AVAILABLE RECORDS Block Start
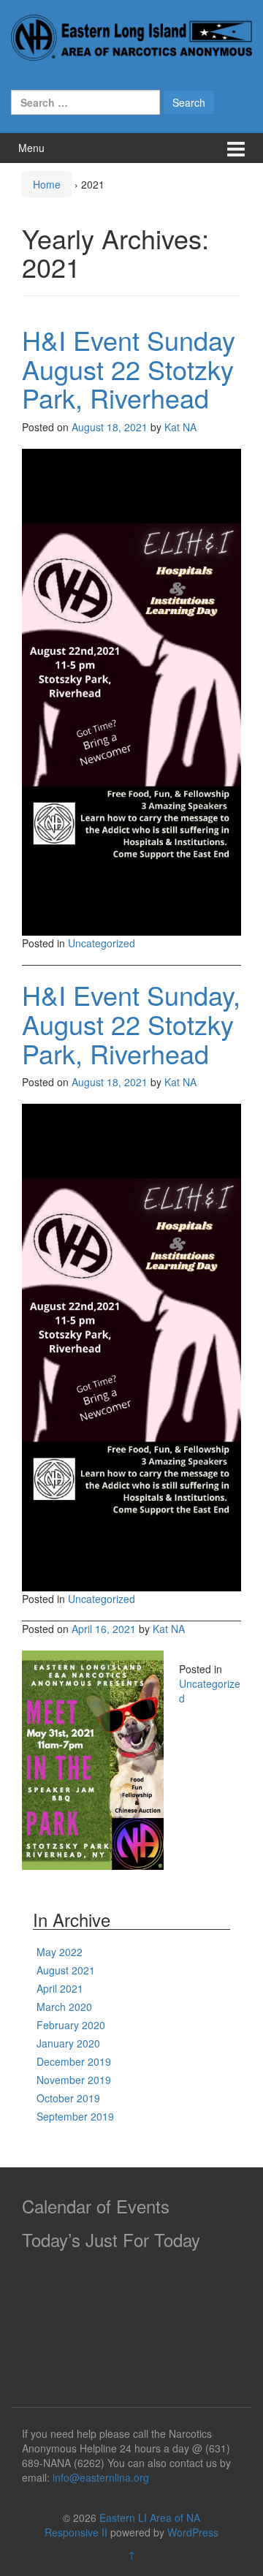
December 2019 (74, 2061)
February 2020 (71, 2025)
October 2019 (68, 2098)
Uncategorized (101, 943)
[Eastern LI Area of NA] (131, 36)
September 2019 (75, 2116)
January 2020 (68, 2043)
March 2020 (64, 2006)
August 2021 (66, 1970)
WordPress (192, 2532)
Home (47, 184)
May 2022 (60, 1951)
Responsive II (76, 2532)
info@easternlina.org (101, 2477)
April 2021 (60, 1988)
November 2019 (74, 2079)
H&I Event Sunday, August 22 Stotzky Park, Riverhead (131, 1023)
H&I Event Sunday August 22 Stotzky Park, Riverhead (128, 368)
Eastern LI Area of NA (149, 2517)
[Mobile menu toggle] (236, 148)
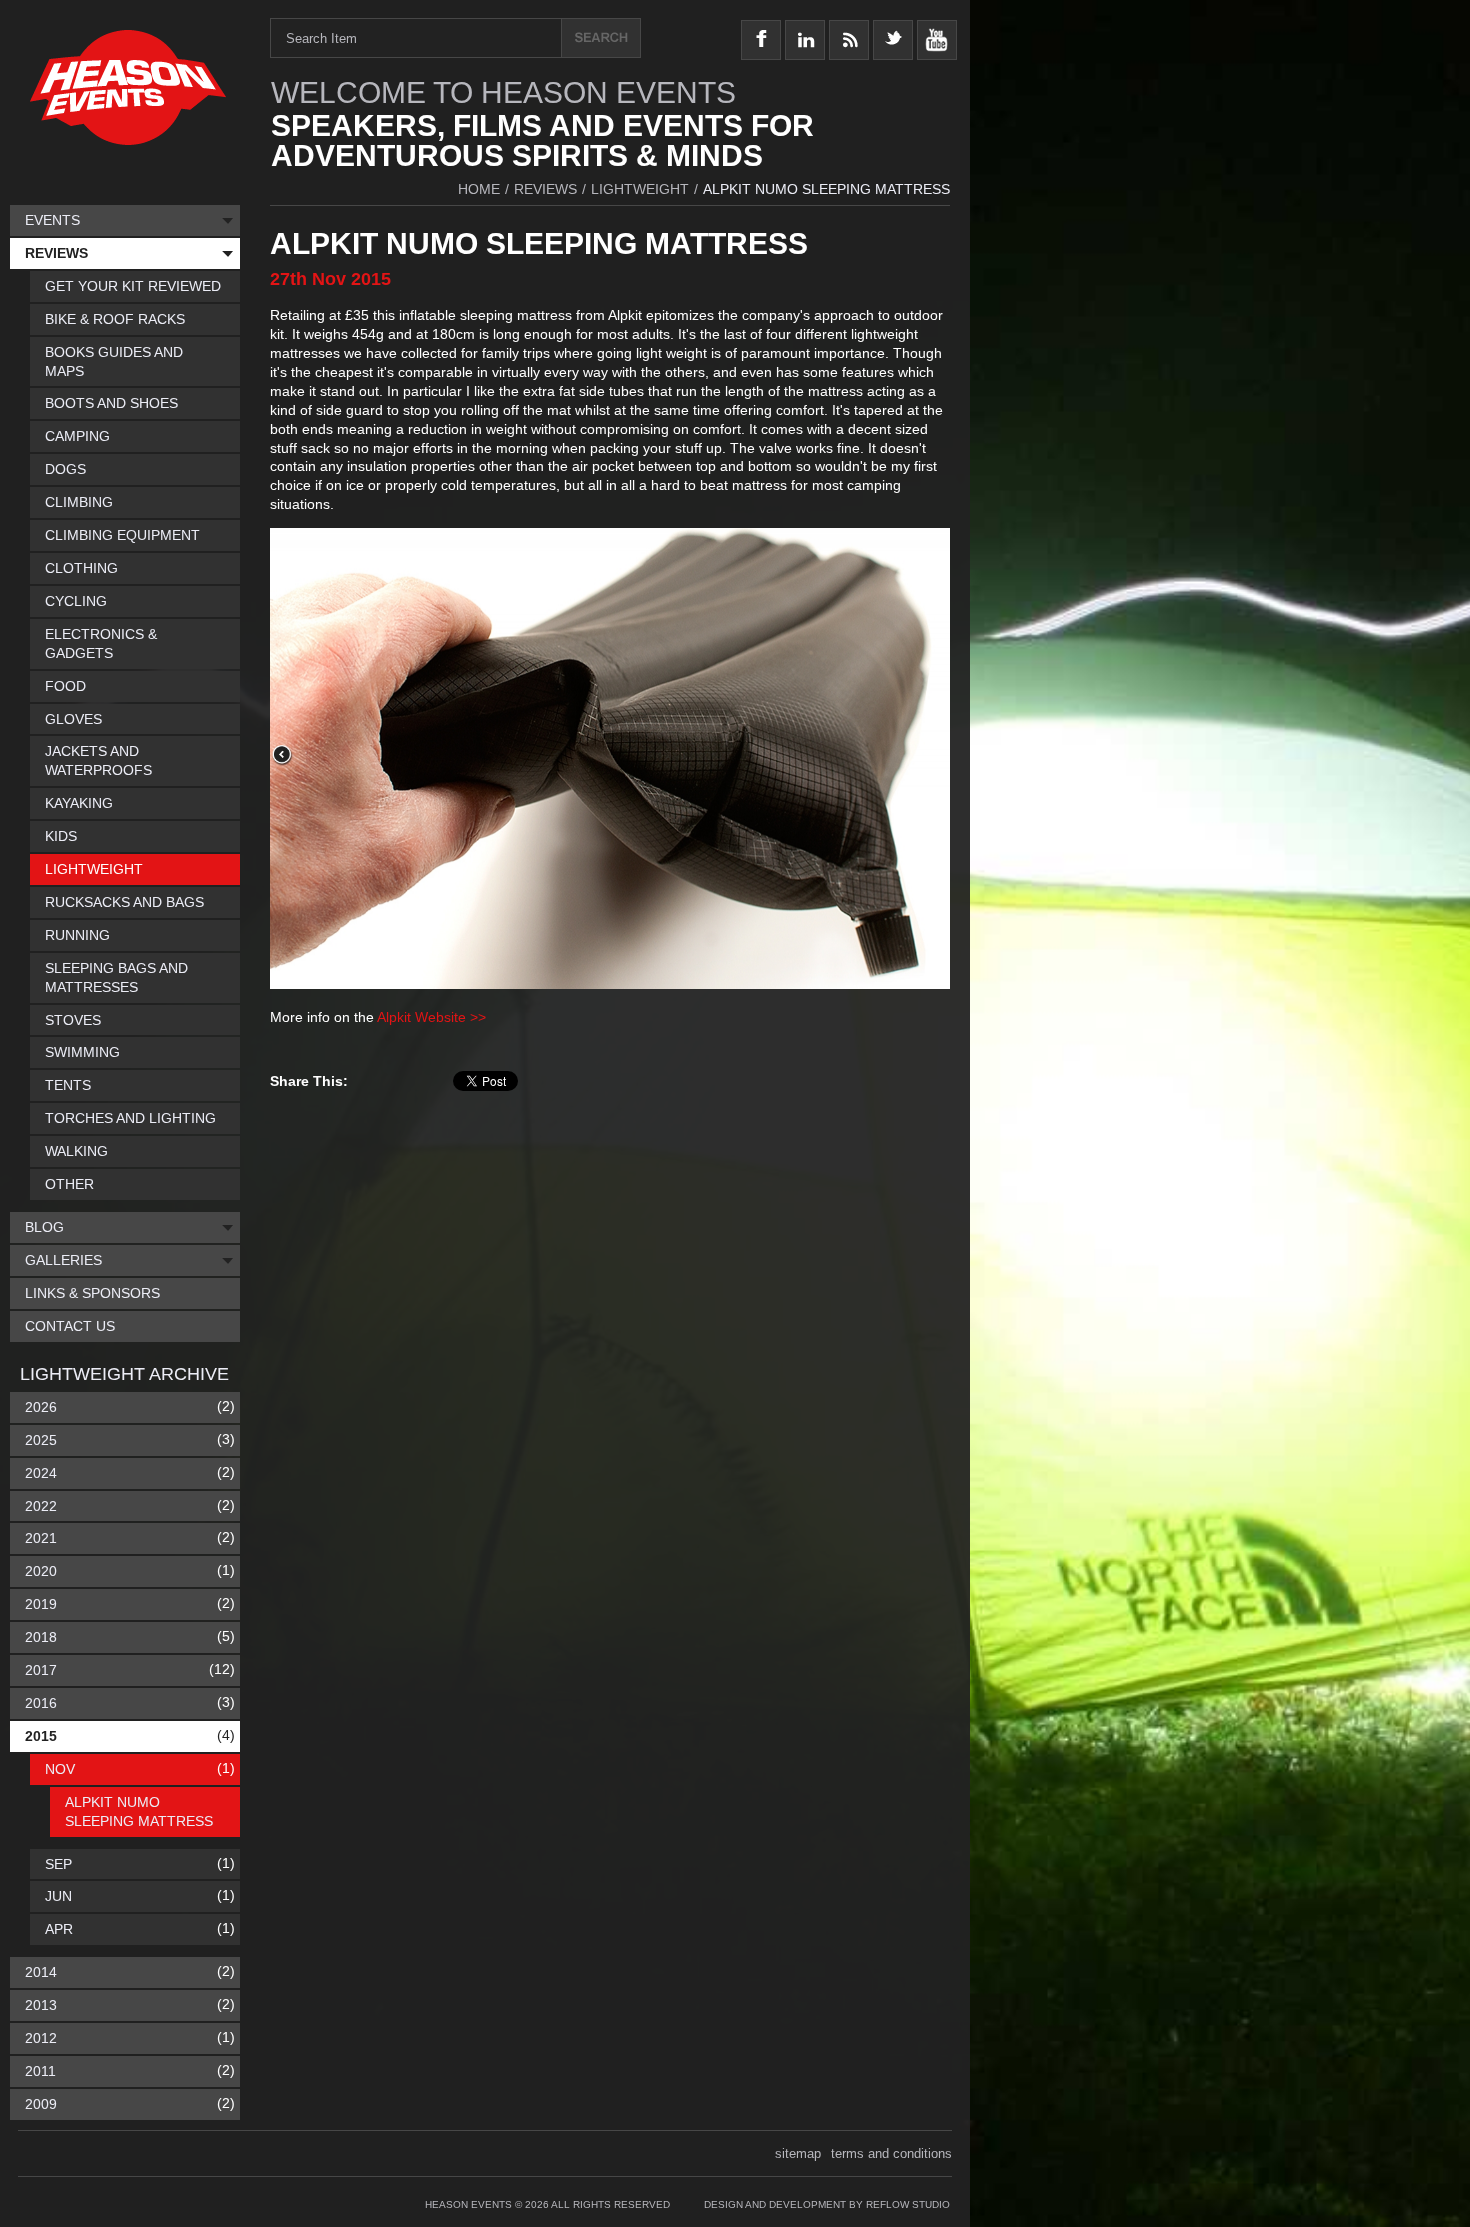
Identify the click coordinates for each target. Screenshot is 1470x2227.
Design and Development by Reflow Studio (827, 2204)
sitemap (798, 2153)
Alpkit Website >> (431, 1017)
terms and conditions (891, 2153)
AVAILABLE RECORDS Block End
# EXERCISE AIM
Skipping any pictures, transcribe the full listing exactly.

# TASK SOLUTION
December 2019 (74, 2061)
February 2020 (71, 2025)
October 2019 (68, 2098)
Uncategorized (101, 943)
[Eastern LI Area of NA] (131, 36)
September 2019 (75, 2116)
January 2020 (68, 2043)
March 2020 (64, 2006)
August 2021 (66, 1970)
WordPress (192, 2532)
Home (47, 184)
May 2022 (60, 1951)
Responsive II (76, 2532)
info@easternlina.org (101, 2477)
April 2021 (60, 1988)
November 2019 (74, 2079)
H&I Event Sunday, August 22 Stotzky Park, Riverhead (131, 1023)
H&I Event Sunday August 22 Stotzky Park, Riverhead (128, 368)
Eastern LI Area of NA (149, 2517)
[Mobile menu toggle] (236, 148)
Identify the click coordinates for each target. Screenshot is 1470x2227.
Design and Development by Reflow Studio (827, 2204)
sitemap (798, 2153)
Alpkit Website >> (431, 1017)
terms and conditions (891, 2153)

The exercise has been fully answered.